Pôle emploi Spectacle : rôle, périmètre et ce qui change avec France Travail
Le service dédié accompagne les professionnels du spectacle vivant, du cinéma et de l’audiovisuel. Objectif : reconnaître la discontinuité des missions, agréger vos employeurs multiples et protéger votre revenu entre deux projets.
Concrètement, les conseillers maîtrisent les CDDU, les cachets, les périodes non travaillées et les justificatifs spécifiques du secteur. Vous avez accès à un suivi personnalisé, à l’actualisation en ligne et à un accompagnement sur l’ouverture comme le renouvellement des droits.
Depuis la transition vers France Travail Spectacle, l’espace en ligne centralise davantage de démarches : dépôt de pièces, messagerie sécurisée, simulation d’allocations, prises de rendez-vous. Les règles d’indemnisation restent adossées aux textes de l’Unédic, régulièrement actualisés.
Qui relève de l’intermittence ? Comprendre les annexes 8 et 10
Le régime d’assurance chômage spécifique s’appuie sur deux référentiels. Selon votre métier et le type d’employeur, vous basculez vers l’annexe 8 (métiers techniques) ou l’annexe 10 (artistes et assimilés). Le cœur de l’éligibilité tient à la nature des fonctions et au secteur d’activité de l’entreprise qui vous emploie.
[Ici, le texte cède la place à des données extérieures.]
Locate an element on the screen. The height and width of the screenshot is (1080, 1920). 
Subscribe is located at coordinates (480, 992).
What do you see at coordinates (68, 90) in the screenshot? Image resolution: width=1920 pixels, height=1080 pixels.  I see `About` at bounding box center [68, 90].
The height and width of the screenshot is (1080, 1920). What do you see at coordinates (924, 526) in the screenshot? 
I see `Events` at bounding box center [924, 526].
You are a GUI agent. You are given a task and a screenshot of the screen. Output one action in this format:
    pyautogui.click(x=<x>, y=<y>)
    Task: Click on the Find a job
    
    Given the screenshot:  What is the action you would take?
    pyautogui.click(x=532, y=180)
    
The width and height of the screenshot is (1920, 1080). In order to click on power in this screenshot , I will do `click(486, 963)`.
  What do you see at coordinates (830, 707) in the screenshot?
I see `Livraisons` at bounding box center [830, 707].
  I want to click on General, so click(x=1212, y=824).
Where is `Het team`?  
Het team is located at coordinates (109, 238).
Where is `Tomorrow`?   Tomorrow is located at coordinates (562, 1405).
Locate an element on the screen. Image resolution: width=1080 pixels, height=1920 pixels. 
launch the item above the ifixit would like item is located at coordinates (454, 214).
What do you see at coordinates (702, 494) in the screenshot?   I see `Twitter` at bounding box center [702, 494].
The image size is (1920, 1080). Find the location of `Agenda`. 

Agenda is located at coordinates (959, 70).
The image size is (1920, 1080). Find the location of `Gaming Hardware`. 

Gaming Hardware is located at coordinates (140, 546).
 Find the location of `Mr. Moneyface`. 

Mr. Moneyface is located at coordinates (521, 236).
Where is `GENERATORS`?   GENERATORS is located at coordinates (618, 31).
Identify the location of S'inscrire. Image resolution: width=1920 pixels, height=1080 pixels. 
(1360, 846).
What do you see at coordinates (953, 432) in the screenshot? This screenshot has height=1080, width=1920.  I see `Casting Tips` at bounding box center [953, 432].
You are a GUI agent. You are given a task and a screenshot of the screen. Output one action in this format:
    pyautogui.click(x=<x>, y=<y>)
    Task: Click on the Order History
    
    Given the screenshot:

| Annexe | Profils couverts | Exemples | Employeurs éligibles |
|---|---|---|---|
| 8 | Techniciens, ouvriers, personnels de production/diffusion | Régisseur, électro, cadreur, monteur, décorateur, machiniste | Spectacle vivant, cinéma, audiovisuel, radio, phonographie |
| 10 | Artistes-interprètes et directions artistiques | Comédien, danseur, musicien, chanteur, metteur en scène | Structures culturelles, compagnies, productions audiovisuelles |
Deux jalons structurent vos droits : réaliser au moins 507 heures sur la période de référence et maintenir une traçabilité impeccable des contrats, cachets et bulletins. Les heures d’enseignement, de répétition ou de formation peuvent, dans certains cas, être partiellement prises en compte selon les textes en vigueur.
Ouvrir ses droits puis les renouveler : la méthode sans friction
Avant première demande
- Créez votre dossier en ligne et complétez votre profil métier, annexes pressenties, géographie d’emploi.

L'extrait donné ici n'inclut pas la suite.